Reyer Farms is a smaller outfit in the local beef business, with a herd of about 300 live head, most of them in Lena and some in Yazoo County. Reyer Farms started in 2011 and quickly grew a reputation for terrific tomatoes.
Their beef business started with cattle they bought to clear some rough ground and keep brush down at their farm. A purple speckled steer looked “real pretty” one day, Reyer recalls — “real tasty” in a farmer’s eyes — and that proved to be the case. So tasty, in fact, it set a new path. “We’ll just raise our own product.”
Beef joined their mix, with a small start.
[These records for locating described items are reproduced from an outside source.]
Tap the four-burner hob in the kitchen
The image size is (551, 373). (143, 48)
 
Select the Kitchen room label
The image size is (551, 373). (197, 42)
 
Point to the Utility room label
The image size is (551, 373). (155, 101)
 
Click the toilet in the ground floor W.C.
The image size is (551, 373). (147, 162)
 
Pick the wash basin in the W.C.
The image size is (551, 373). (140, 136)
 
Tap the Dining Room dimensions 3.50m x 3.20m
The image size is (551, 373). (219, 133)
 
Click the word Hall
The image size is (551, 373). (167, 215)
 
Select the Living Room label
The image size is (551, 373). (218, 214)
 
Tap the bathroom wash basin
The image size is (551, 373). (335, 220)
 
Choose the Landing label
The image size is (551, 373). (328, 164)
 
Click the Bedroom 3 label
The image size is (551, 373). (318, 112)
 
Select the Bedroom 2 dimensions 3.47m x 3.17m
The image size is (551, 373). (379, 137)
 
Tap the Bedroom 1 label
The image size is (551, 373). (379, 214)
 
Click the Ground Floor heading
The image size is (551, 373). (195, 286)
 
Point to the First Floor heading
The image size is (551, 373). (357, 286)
Their breed is Pineywoods cattle, descended from Spanish cattle brought to Mississippi and the Gulf Coast region by Spanish explorers, starting in the 16th century. “Our herd started with what we could find” of Pineywoods cattle — a rare breed native to Mississippi and Southeast and well-adapted to the climate and terrain.
“When we were picking a breed, they really stood out for working with nature instead of against it,” Reyer says. The cattle eat a broader scope of forage than average grass-fed cows and the beef, he says, has “a very clean, very distinct, almost luxurious flavor.”
Reyer’s beef business has grown “astronomically,” he says — to the point they dropped pork to focus on it, and cut tomato production in half (selling just to Derek Emerson’s restaurants). Retail outlets are the Mississippi Farmers Market and reyerfarms.com website.
Reyer Farms and Remington-Lott Farms are each building a niche with their Mississippi beef. “The thing is, we make each other better,” Keenum says. “We encourage and help each other build off each other’s success.”
If one has a question, the other helps out, and the same with product. “We want what’s good for the customer,” Reyer says. “If I don’t have it, I’ll send them to him. If they don’t have it, they’ll send them to me.
“Neither one of us could fulfill the demand for beef in the state of Mississippi. There’s plenty of market to go around.”